Preheat oven to 350 degrees.

Grease & flour bottoms of 2- 9" round cake pans. In a medium bowl, combine flour, cocoa, soda & powder, set aside.

In a large bowl with mixer at high speed, beat eggs, sugar & vanilla, scraping sides of bowl occasionally, for 3 minutes or until smooth & creamy. Reduce speed to low; beat in mayonnaise till well blended. Add flour mixture in 4 additions alternately with water, beginning & ending with flour mixture.

Pour into prepared pans.

Bake 30 to 35 minutes or until cake springs back when touched lightly in center.

Cool in pans on wire racks 10 minutes.

Remove from pans; cool completely on racks.

Frosting
Melt butter. Stir in cocoa. Alternately add powdered sugar and milk, mixing between additions. Use more milk if needed (we did not need any additional milk). Add vanilla and blend in well.
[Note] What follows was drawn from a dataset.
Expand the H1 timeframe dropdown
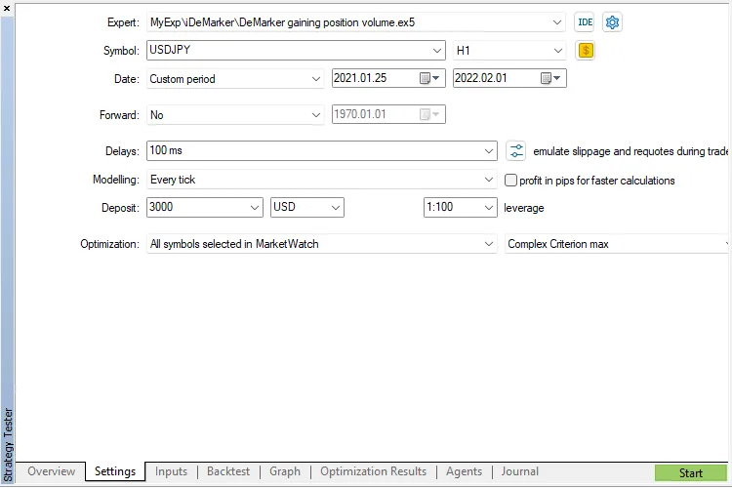pos(558,51)
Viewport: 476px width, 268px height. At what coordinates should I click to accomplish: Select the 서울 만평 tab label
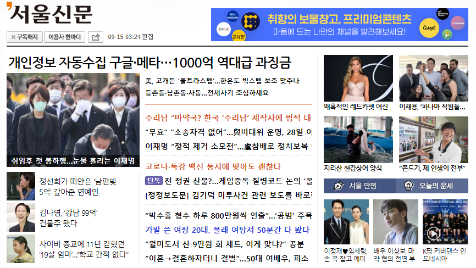(x=363, y=186)
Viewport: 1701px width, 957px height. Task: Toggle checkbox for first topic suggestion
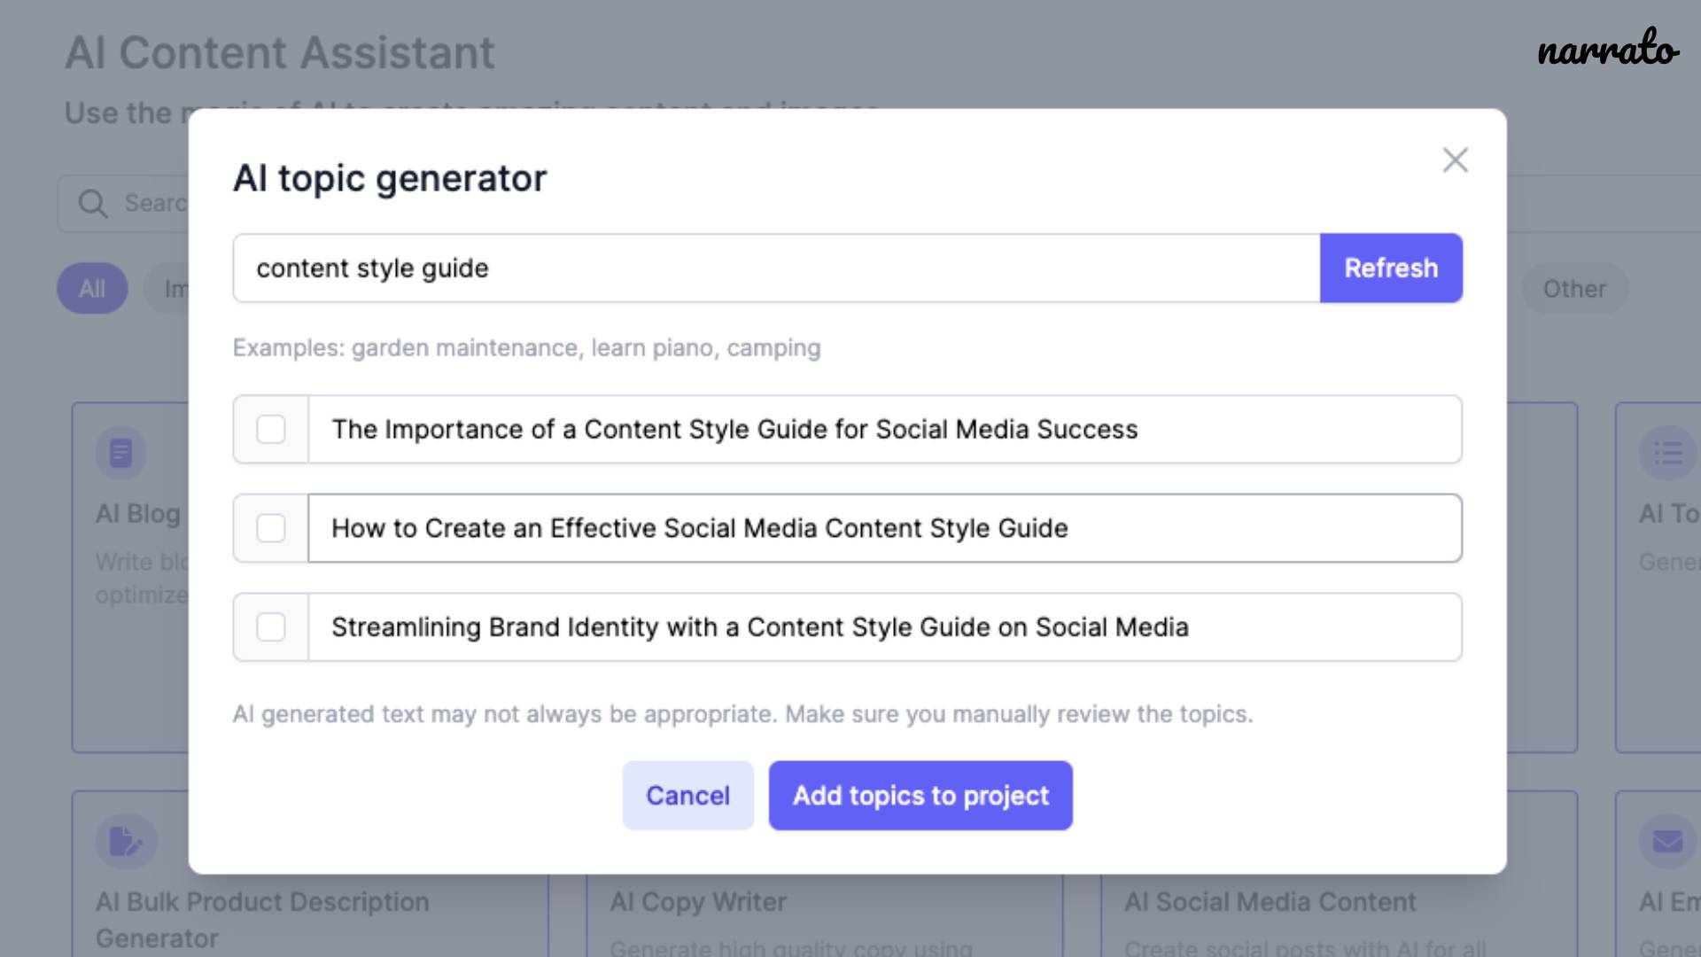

Frost cake adding about 1/3 frosting between layers and the rest to cover top and sides of cake.
Posted: 2/21/2010 7:54:23 PM
Contribute
Lisa Desprez
2/21/2010
I found an error in the ingredients listed...for the cake, the baking powder s/be 2+1/4 tsps., not 1/4 as listed. I ended up with almost brownies as it didn't rise properly. Found my old recipe and that's where the problem is.
sleuthagain
2/21/2010
We checked and there was an error but we use 1 1/4 tsp baking powder and soda for the cake as shown.  We've corrected the recipe to match how we made it originally.  Thanks to Lisa for the heads up about the problem.
Lisa Desprez
2/23/2010
I'll try that next time. It IS a most satisfying cake as most commercial bakeries these days make fluffy, almost-nothing-there cakes with sickly sweet icings. This one tastes like cake should!
CeeWhyGee
4/30/2010
I want to make this cake and frosting for my daughter's birthday cake.  How would I multiply the recipes to feed like 25-30 people?
sleuthagain
4/30/2010
Hi, I think you would be best off just making 2 or 3 cakes rather than trying to make several cakes in one batch which may not come out as well. One cake serves 10.
TC R
9/17/2011
I need to make this cake tomorrow. the helmann's site states 1 1/4 tsp baking soda and only 1/4 tsp baking powder, where this recipe calls for 1 1/4 tsp of each.  will not the extra baking powder be overwhelming in taste?